En effet, alors que le processus s’accélère dans la période 1870-1914, au point qu’on a pu parler d’une « proto-mondialisation libérale », le déclenchement de la Grande guerre bat en brèche la thèse du « doux commerce » chère à Montesquieu, selon laquelle le développement des échanges développe la paix entre les peuples. Dans l’entre deux-guerres, la crise de 1929 montre les limites du modèle libéral, et entraîne des réactions protectionnistes, tant des régimes démocratiques que des régimes totalitaires. Pendant la Guerre froide (1945-1989), ce sont deux conceptions de la mondialisation, toutes les deux universalistes et progressistes, qui sont en compétition.

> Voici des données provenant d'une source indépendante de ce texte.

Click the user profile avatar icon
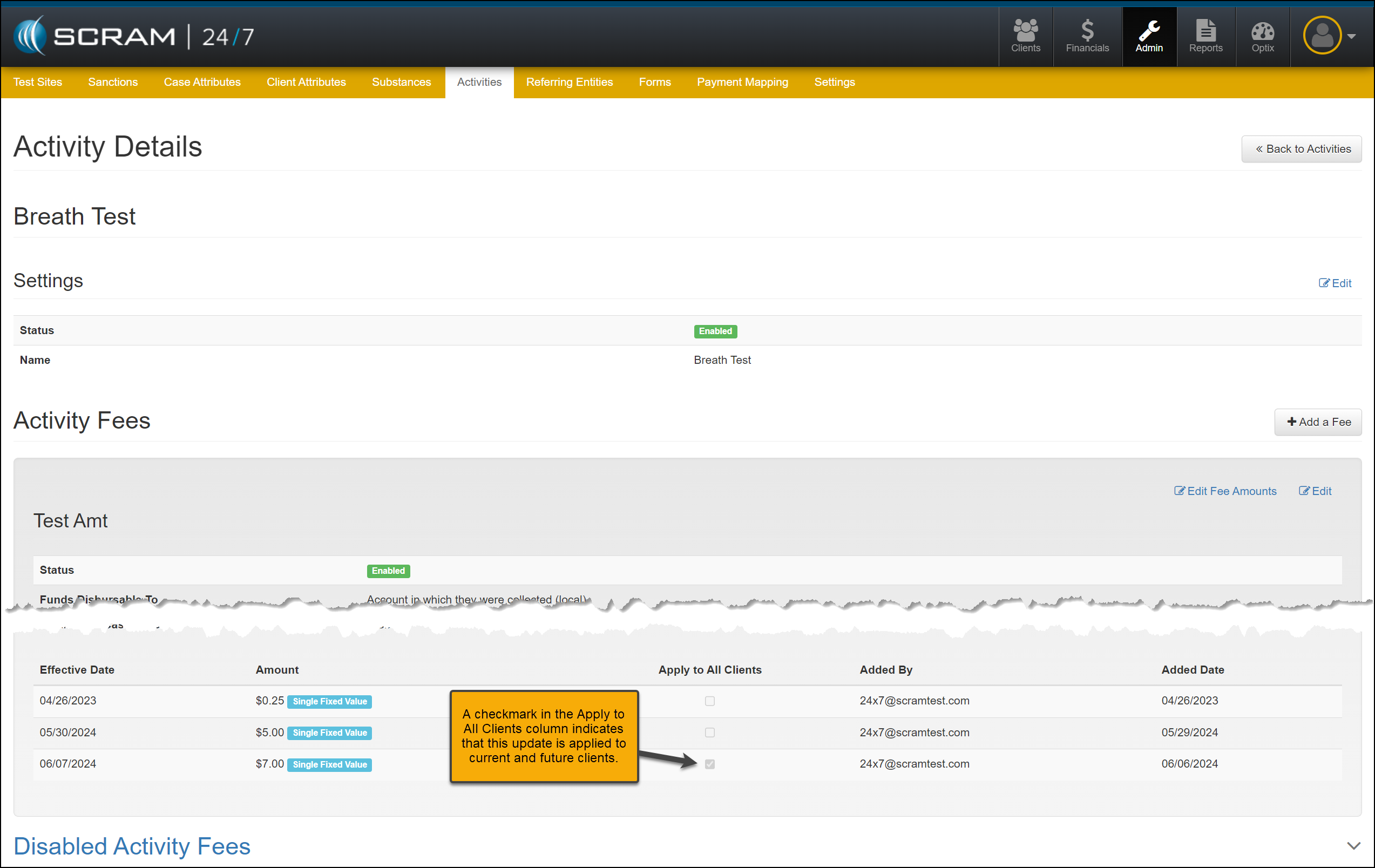The width and height of the screenshot is (1375, 868). [x=1322, y=36]
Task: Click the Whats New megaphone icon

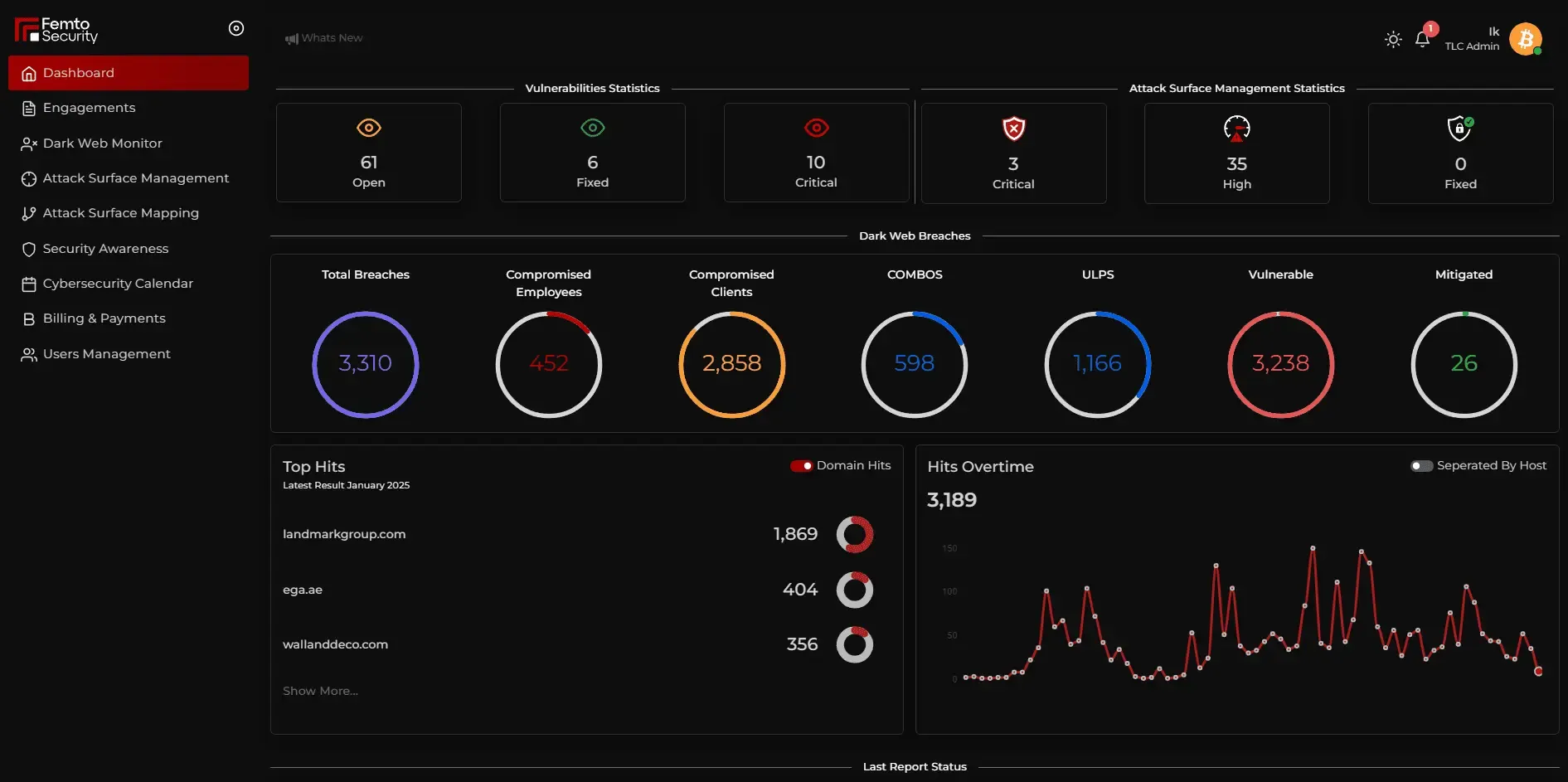Action: 290,37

Avec l’effondrement de l’Union soviétique, la dernière digue empêchant la généralisation de la démocratie libérale et l’avènement de la « fin de l’Histoire » (Fukuyama) semble avoir sauté. Pourtant, des difficultés renaissent, internes au modèle dominant (bulle boursière de 2000, crise financière de 2007-2008,…), et des doutes, des contestations fleurissent, remettant en cause plus ou moins violemment le modèle de la démocratie libérale, le monde unipolaire voulu par les Etats-Unis, et à terme l’avènement d’un gouvernement mondial.
Rôle des Etats et volonté des peuples
Cet ouvrage nous rappelle le rôle persistant des Etats, pour orienter la mondialisation à leur profit, veiller jalousement à leurs avantages (voir les Etats-Unis avec le dollar) même si ceux-ci vont à l’encontre de la mythique « concurrence libre et non faussée », voire pour éteindre les incendies engendrés par la dérégulation. La mondialisation du modèle américain, réalisée par et pour les Américains, est le fait d’un rapport de force géopolitique, qui – l’histoire du monde en témoigne – peut changer. Au fond, et c’est peut-être le principal mérite de cet ouvrage, la permanence de la géopolitique est réaffirmée.

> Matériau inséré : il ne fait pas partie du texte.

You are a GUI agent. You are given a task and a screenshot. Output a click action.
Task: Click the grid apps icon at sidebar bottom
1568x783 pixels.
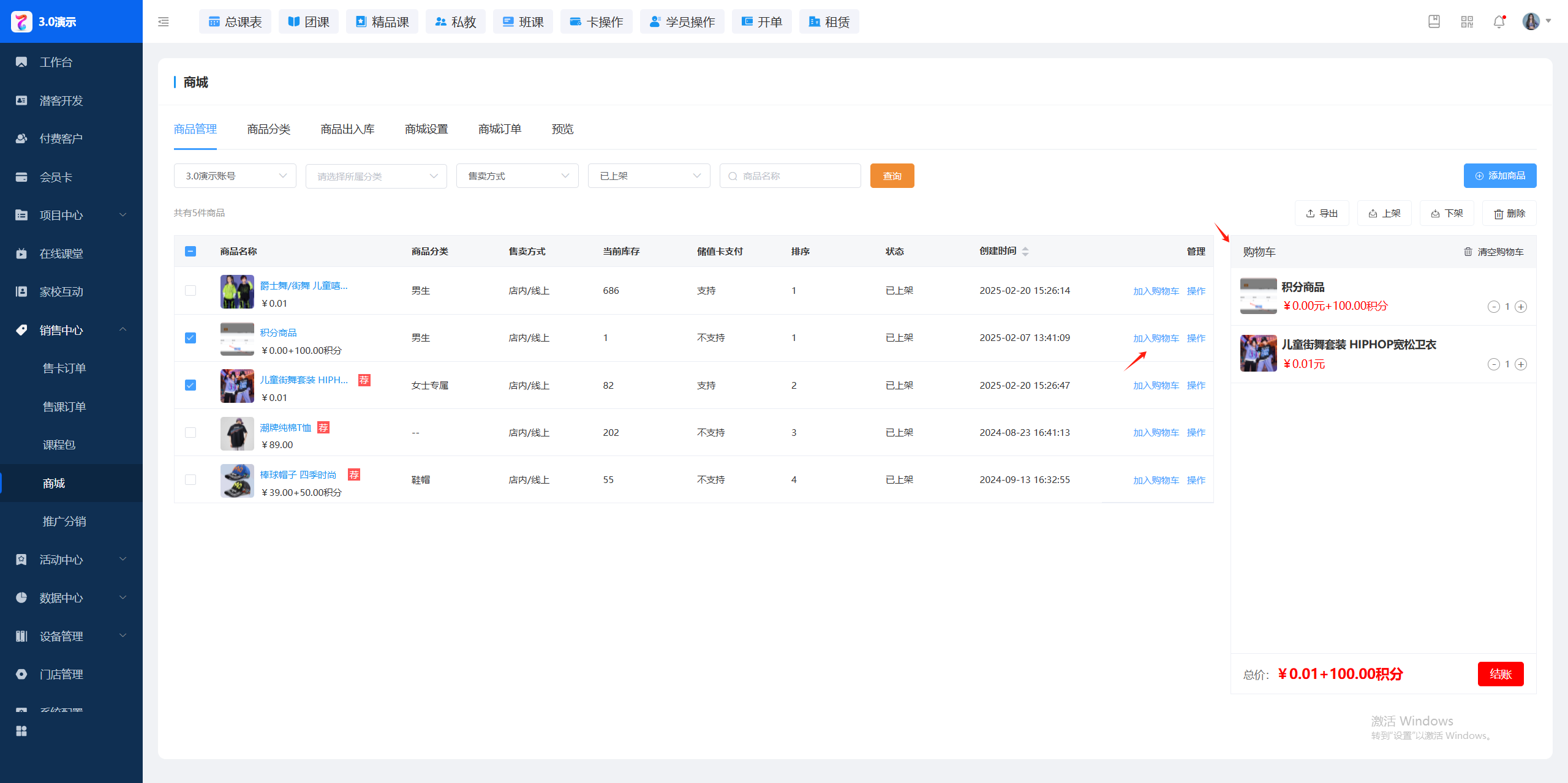coord(21,731)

La contestation du « consensus de Washington », modèle de développement libéral défendu par le FMI et la Banque mondiale, est dirigée par les BRIC (Brésil, Russie, Inde, Chine), qui optent pour un autre modèle de croissance, davantage dirigé. Le monde semble en voie de multipolarisation, sous la houlette de la Chine et de la Russie (l’auteur nous donne à relire le discours de Munich de Vladimir Poutine en 2007, véritable manifeste pour la multipolarité), même si l’avance de l’hyperpuissance américaine reste substantielle, en particulier grâce à la force de frappe de sa propagande culturelle.

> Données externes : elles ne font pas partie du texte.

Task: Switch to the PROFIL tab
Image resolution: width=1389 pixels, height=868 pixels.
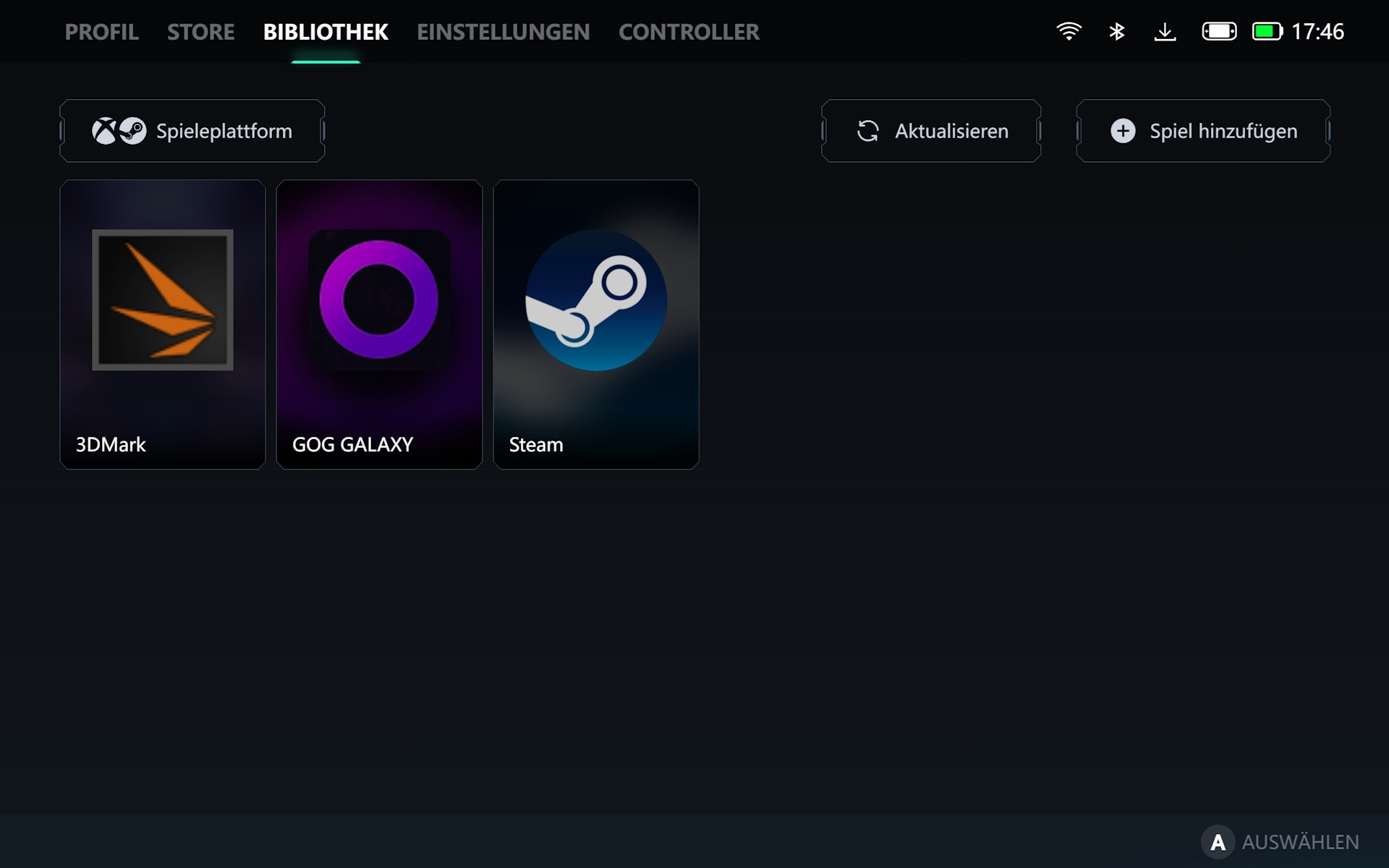Action: (x=102, y=32)
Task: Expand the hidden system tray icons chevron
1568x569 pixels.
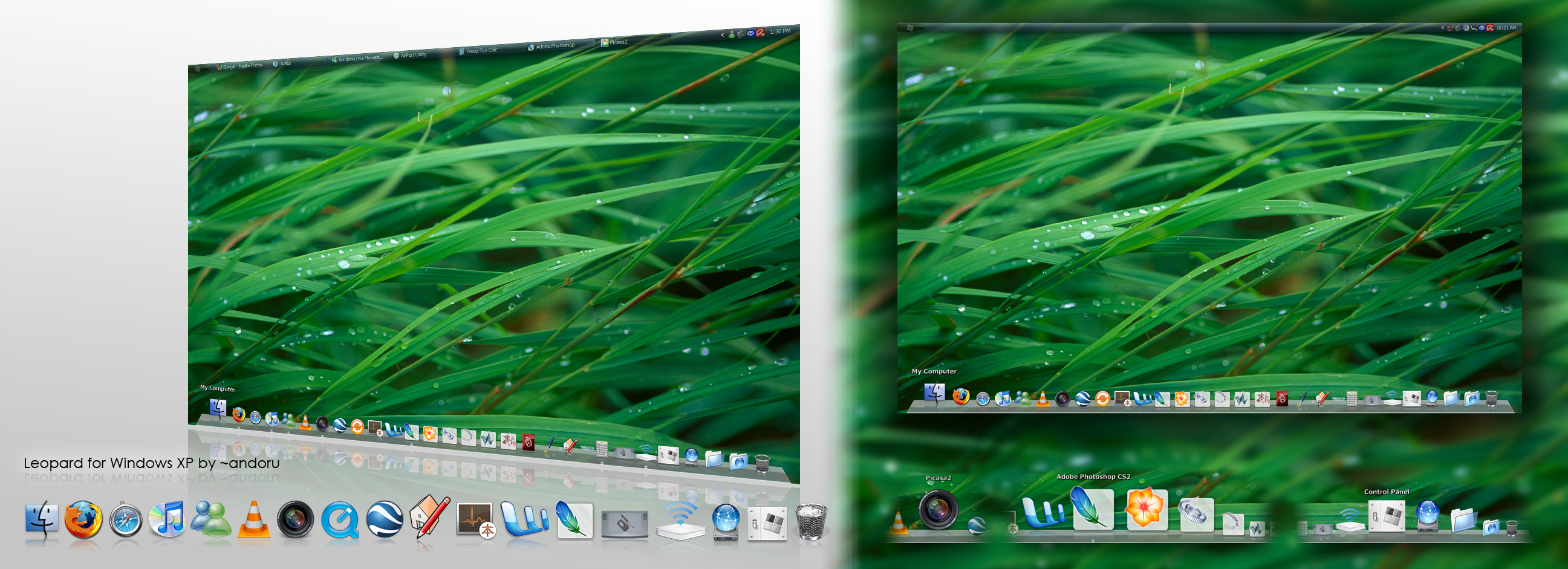Action: pyautogui.click(x=723, y=34)
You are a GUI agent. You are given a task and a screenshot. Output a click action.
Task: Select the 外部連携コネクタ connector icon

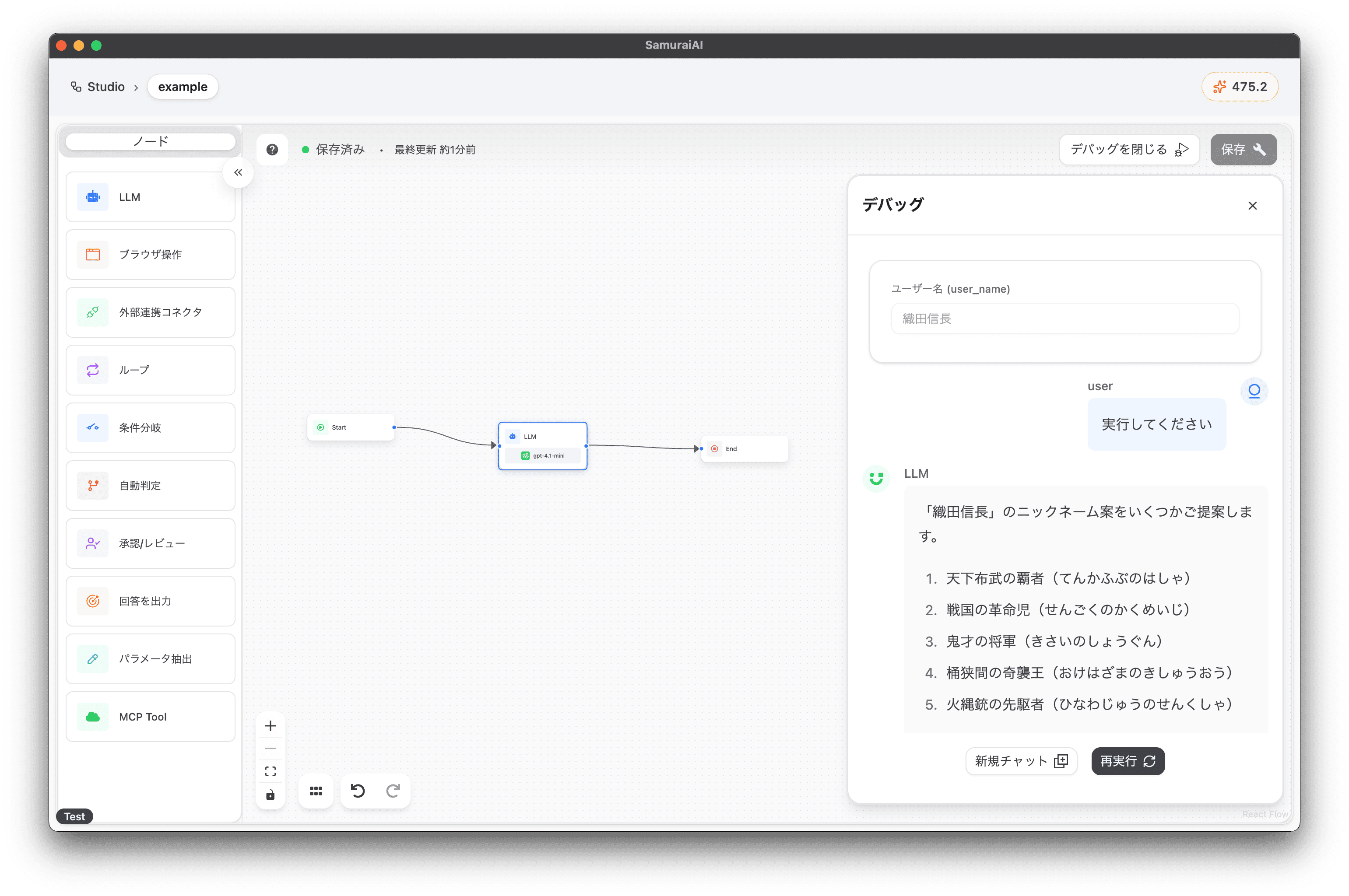point(93,312)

Possibilité de faire évoluer les modalités et les équilibres de la mondialisation, émergence d’un monde multipolaire, persistance possible de civilisations, qui, au contact du « soft power » culturel américain et face au risque d’uniformisation, peuvent prendre conscience de ce qu’elles sont et se réapproprier leur identité : l’ouvrage de Gilles Ardinat, en nous rappelant le rôle de la volonté des peuples et l’absence de fatalité dans l’histoire du monde, est porteur d’espoir. Encore faut-il de la volonté. A la différence des autres aires de civilisations, l’Europe, dans sa grande dormition, a renoncé à la préférence communautaire, à toute référence identitaire, à la définition de ses frontières. Elle semble résignée, voire enthousiaste face à l’indifférenciation de l’homme contemporain régi par le marché et par le droit, pendant que l’Union européenne se dévoile toujours davantage comme un laboratoire du mondialisme, préfigurateur du projet final américain.
Thomas Hennetier
Gilles Ardinat, Comprendre la mondialisation en 10 leçons, 2ème édition, Paris, Ellipses, 2014.